(Records excerpted from a collection)
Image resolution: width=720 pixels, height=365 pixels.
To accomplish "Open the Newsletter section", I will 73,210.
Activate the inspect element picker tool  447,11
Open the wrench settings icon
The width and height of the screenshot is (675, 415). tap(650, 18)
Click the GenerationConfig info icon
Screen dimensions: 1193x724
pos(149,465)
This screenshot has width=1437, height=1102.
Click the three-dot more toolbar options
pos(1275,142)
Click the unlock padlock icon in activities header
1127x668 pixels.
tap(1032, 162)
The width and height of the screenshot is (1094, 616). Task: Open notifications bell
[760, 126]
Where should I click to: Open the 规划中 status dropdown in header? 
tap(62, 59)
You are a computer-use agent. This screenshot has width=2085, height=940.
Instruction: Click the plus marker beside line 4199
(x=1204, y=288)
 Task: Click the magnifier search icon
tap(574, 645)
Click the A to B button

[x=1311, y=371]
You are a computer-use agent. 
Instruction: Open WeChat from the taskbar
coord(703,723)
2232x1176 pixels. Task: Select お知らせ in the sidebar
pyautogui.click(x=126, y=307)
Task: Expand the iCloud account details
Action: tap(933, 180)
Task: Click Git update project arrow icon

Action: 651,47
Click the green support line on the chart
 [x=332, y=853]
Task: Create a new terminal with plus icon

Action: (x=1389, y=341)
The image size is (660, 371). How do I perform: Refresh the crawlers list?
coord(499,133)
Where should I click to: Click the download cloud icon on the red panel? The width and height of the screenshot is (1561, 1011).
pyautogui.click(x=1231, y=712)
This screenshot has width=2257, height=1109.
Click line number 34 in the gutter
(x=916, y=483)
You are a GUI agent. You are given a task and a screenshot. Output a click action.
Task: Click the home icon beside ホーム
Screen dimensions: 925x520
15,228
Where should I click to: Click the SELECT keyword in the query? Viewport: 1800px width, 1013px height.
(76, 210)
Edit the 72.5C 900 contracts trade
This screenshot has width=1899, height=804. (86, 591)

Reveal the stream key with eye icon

# [Task]
The entries above must be returned exactly.

# [Answer area]
Image resolution: width=720 pixels, height=365 pixels.
To accomplish "Open the Newsletter section", I will 73,210.
Activate the inspect element picker tool  447,11
Open the wrench settings icon
The width and height of the screenshot is (675, 415). tap(650, 18)
Click the GenerationConfig info icon
Screen dimensions: 1193x724
pos(149,465)
This screenshot has width=1437, height=1102.
Click the three-dot more toolbar options
pos(1275,142)
Click the unlock padlock icon in activities header
1127x668 pixels.
tap(1032, 162)
The width and height of the screenshot is (1094, 616). Task: Open notifications bell
[760, 126]
Where should I click to: Open the 规划中 status dropdown in header? 
tap(62, 59)
You are a computer-use agent. This screenshot has width=2085, height=940.
Instruction: Click the plus marker beside line 4199
(x=1204, y=288)
 Task: Click the magnifier search icon
tap(574, 645)
Click the A to B button

[x=1311, y=371]
You are a computer-use agent. 
Instruction: Open WeChat from the taskbar
coord(703,723)
2232x1176 pixels. Task: Select お知らせ in the sidebar
pyautogui.click(x=126, y=307)
Task: Expand the iCloud account details
Action: tap(933, 180)
Task: Click Git update project arrow icon

Action: 651,47
Click the green support line on the chart
 [x=332, y=853]
Task: Create a new terminal with plus icon

Action: (x=1389, y=341)
The image size is (660, 371). How do I perform: Refresh the crawlers list?
coord(499,133)
Where should I click to: Click the download cloud icon on the red panel? The width and height of the screenshot is (1561, 1011).
pyautogui.click(x=1231, y=712)
This screenshot has width=2257, height=1109.
Click line number 34 in the gutter
(x=916, y=483)
You are a GUI agent. You are given a task and a screenshot. Output a click action.
Task: Click the home icon beside ホーム
Screen dimensions: 925x520
15,228
Where should I click to: Click the SELECT keyword in the query? Viewport: 1800px width, 1013px height.
(76, 210)
Edit the 72.5C 900 contracts trade
This screenshot has width=1899, height=804. (86, 591)

Reveal the stream key with eye icon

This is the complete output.